Sveum traveled from his home in Phoenix to Milwaukee last November at least half expecting to finalize a deal to manage the Red Sox. But the Cubs headed him off, and he jumped at the chance to work for Theo Epstein, whom he had gotten to know as the Red Sox's third-base coach.
Valentine, who told me he would "have walked to Chicago'' for a chance at the Cubs job, wound up instead taking an offer from Red Sox owner John Henry, President Larry Lucchino and Epstein's replacement, Ben Cherington.
There he was in the visiting manager's office at Wrigley Field on Friday — 10 players on the disabled list, first baseman Adrian Gonzalez in right field, a roster so confused that one of his most dangerous hitters, rookie Will Middlebrooks, was grounded without a designated hitter spot — left to explain a 3-0 loss to Ryan Dempster that dropped the Red Sox to 31-33.
"He was pretty good,'' Valentine said about Dempster, a trade candidate who may have pitched his last game for the Cubs. "Guys weren't picking up his ball well, and when we hit the ball they seemed to be right at their outfield.
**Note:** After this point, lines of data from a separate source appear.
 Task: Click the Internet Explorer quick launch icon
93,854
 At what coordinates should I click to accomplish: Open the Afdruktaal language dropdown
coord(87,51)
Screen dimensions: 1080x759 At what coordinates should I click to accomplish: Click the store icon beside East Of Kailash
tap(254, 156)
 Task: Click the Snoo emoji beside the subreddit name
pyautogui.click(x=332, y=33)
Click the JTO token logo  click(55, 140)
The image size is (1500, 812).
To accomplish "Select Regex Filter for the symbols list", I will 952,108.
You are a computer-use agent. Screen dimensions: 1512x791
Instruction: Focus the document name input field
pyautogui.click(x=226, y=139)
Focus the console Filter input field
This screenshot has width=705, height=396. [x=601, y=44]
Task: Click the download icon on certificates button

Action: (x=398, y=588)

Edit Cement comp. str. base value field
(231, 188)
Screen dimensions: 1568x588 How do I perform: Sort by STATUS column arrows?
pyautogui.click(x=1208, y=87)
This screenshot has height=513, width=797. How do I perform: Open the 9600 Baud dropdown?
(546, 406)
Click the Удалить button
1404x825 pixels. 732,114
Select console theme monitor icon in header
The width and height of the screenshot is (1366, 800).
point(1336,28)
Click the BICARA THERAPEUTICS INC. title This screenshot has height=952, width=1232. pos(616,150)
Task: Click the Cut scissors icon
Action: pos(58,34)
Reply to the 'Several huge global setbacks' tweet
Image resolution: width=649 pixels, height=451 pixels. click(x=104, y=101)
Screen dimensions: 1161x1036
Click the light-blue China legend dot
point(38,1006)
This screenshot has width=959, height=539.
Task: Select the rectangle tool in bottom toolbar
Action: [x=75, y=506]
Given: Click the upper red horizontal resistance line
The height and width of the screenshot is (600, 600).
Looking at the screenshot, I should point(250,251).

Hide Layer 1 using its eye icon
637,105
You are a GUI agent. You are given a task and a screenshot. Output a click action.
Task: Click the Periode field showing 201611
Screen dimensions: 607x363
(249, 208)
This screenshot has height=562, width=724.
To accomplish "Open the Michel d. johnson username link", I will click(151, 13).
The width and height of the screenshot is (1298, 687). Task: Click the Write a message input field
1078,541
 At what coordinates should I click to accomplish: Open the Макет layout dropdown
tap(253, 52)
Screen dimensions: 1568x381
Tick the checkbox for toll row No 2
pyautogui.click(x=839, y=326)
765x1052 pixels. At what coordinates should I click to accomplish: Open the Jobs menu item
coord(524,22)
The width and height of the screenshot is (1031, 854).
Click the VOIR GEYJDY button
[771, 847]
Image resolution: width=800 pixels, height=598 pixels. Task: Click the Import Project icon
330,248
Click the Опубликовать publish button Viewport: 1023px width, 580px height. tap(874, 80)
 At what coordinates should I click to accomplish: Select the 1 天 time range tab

They have to drop a couple of times a game to put some runs on the board.''
Before the 40,073 fans could sing "Go, Cubs, Go,'' reclaiming Wrigley Field after a three-day occupation by Michiganders, Sveum's team had to survive Carlos Marmol's 29-pitch ninth inning.
The rookie manager went to the mound before Marmol faced Dustin Pedroia with the bases loaded, just as he had walked out there to challenge Dempster before he faced Pedroia two innings earlier. Both times the Cubs got the third out, with Pedroia lining out to right fielder David DeJesus to end Dempster's seven-inning stint and then rapping a rocket grounder right at third baseman Luis Valbuena for the final out of the game.
"It's frustrating,'' Pedroia said. "We're not trying to be (crappy). Everybody's trying. We're just not playing good. We scored zero runs. You can't win a game when you score zero runs.''
The Red Sox stumbled to a 4-10 start and have been playing catchup ever since. The crowd on the disabled list includes Jacoby Ellsbury, Carl Crawford, John Lackey, Andrew Bailey and Bobby Jenks and soon may welcome ace Josh Beckett, who was scratched from a Sunday start against the Cubs. He will have his shoulder examined in Boston.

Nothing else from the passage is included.